« Fille d’alcoolo » est un roman graphique de 192 pages écrit par Camilla Gallapia, sorti en 2023 aux éditions Larousse.
Dans ce livre très émouvant et très rapide à lire, l’autrice aborde à la fois sa relation avec sa maman et celle qu’entretenait sa maman avec l’alcool. À l’occasion de son quarantième anniversaire, Camilla se demande qui était sa mère au même âge. Était-elle encore Elle ? Pour mieux comprendre en emmenant son lectorat avec elle, l’autrice revient sur ses grands-parents, leur rencontre, leur contexte familial, la naissance de sa mère et de ses tantes. L’enfance de sa mère avec ses trois sœurs et l’impact de l’adolescence sur ses relations avec ses parents. Premier amour, rupture familiale, exil, retour, débrouille et finalement création de son propre foyer familial.
À partir de là, les souvenirs se mêlent au récit général et on bascule doucement vers le témoignage d’une enfant qui a grandi sans mère. Mais, heureusement, au sein d’une famille qui se serre les coudes et dont les membres restent présents les uns pour les autres. La solidarité familiale qui est racontée est d’ailleurs vraiment touchante ; comme l’ensemble du livre qui pose des mots simples sur des situations compliquées. En décortiquant des situations malheureuses mais tristement banales, l’autrice fait un formidable travail de médiation et d’information sur les conséquences (et les racines) de l’alcoolisme en famille et ses répercussions sur le foyer tout entier ; mais aussi sur les enfants.

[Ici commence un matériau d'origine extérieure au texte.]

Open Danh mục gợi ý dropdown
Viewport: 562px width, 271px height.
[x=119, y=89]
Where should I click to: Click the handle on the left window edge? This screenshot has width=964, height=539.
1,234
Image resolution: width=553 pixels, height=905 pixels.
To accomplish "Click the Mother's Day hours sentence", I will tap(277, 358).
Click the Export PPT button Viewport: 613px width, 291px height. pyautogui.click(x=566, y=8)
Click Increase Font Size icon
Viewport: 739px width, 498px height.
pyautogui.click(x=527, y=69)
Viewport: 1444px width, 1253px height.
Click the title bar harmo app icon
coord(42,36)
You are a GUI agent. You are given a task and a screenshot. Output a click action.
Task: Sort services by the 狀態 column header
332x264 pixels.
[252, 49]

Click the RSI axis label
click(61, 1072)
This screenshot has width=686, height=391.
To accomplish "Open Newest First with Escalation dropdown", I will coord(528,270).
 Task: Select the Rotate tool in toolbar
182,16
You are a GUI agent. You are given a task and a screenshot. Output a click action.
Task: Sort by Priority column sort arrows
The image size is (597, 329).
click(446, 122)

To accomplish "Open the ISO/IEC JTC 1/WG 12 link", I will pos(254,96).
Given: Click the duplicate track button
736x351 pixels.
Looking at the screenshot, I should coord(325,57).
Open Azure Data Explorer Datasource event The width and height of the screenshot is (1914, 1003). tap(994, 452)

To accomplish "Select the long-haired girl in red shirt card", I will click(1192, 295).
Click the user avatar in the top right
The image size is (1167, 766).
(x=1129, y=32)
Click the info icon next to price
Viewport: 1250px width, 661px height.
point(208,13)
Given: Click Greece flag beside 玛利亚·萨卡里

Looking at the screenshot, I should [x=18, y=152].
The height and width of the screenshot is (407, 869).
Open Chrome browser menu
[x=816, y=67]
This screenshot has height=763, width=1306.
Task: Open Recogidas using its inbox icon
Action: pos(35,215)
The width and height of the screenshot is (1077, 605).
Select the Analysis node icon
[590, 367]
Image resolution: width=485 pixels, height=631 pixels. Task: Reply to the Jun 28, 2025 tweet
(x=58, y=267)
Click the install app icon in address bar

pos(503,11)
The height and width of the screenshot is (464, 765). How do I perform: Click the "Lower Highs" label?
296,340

Le livre est quasi intégralement en nuances de gris, une ambiance qu’on pourrait craindre très sombre mais qui ne l’est finalement pas tant. De nombreux moments heureux sont quand même racontés et si cela émeut fort, ça ne plombe pas. Les dessins sont clairs et lisibles, les personnages sont bien reconnaissables d’une case à l’autre et, même si on n’est pas sur des dessins remarquablement mémorables, la direction artistique de l’ensemble fonctionne parfaitement. On s’y retrouve. On y voit aussi beaucoup de douceur, de pardon et d’amour. Cette maman est loin d’être décrite comme une marâtre ou une source de problèmes. Sa solitude et son enfermement au sein du pavillon familial sont longuement décrits et sa santé mentale l’est aussi avec soin.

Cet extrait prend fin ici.